I think that it is absolutely ridiculous that insurance companies can get away with such arbitrary practices in their businesses. An insurance company charging extravagant prices for the coverage of something that is in no way tied to the individual’s behavior seems outrageous and counterintuitive. However, it makes sense when you realize that they are using these models solely as a means to milk every dollar they can out of the consumer. I agree with her analysis in the conclusion of the book where she states that it is difficult to combat WMDs when they all feed off of each other. Poor people have bad credit in bad neighborhoods and are shown ads for bad schools and can’t get good jobs which all lead to increased crime and recidivism rates. It is a positive-feedback loop that results in a perpetuation of structural violence. Despite this, I do not think that the system is irredeemable.
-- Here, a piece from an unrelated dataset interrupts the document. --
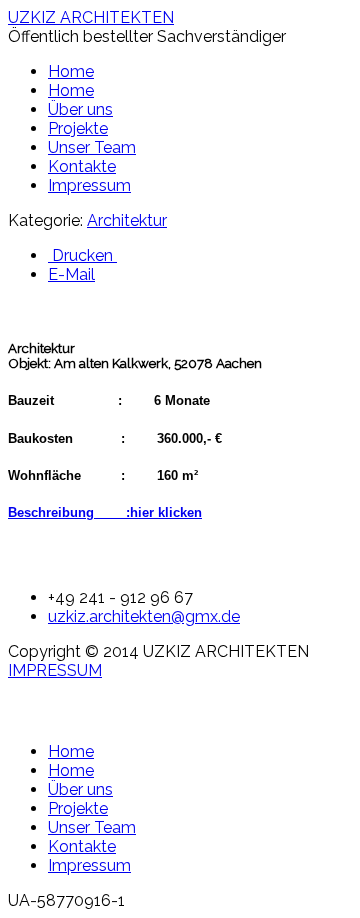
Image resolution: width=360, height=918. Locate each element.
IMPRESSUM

I think that it is surely possible to refine models to remove discriminatory conclusions on people and instead seek answers through an objective lens. The solution to many of these WMDs is the objective of the problem. Instead of using models to push poor people out of good jobs, use the algorithms to identify the poorer areas that need job growth. The same could be said for auto insurance. Instead of increasing premiums to cover for losses, invest money into cleaning up the streets or rebuilding the roads to allow for safer transit. There are ways to go about using large machine learning systems for the good without the negative drawbacks of flawed assumptions. When we were working with models in class we often would attempt to boost the model to improve efficiency. However, many times we did not go back to analyze the actual data in the spreadsheets to identify potential cases of multicollinearity, serial correlations, or flawed variables that did not belong in our model. Going back to chapter one, Cathy O’Neill claims that:
“Models are opinions embedded in mathematics”, this is more true than ever before and it is up to data scientists to make those opinions as objective as possible.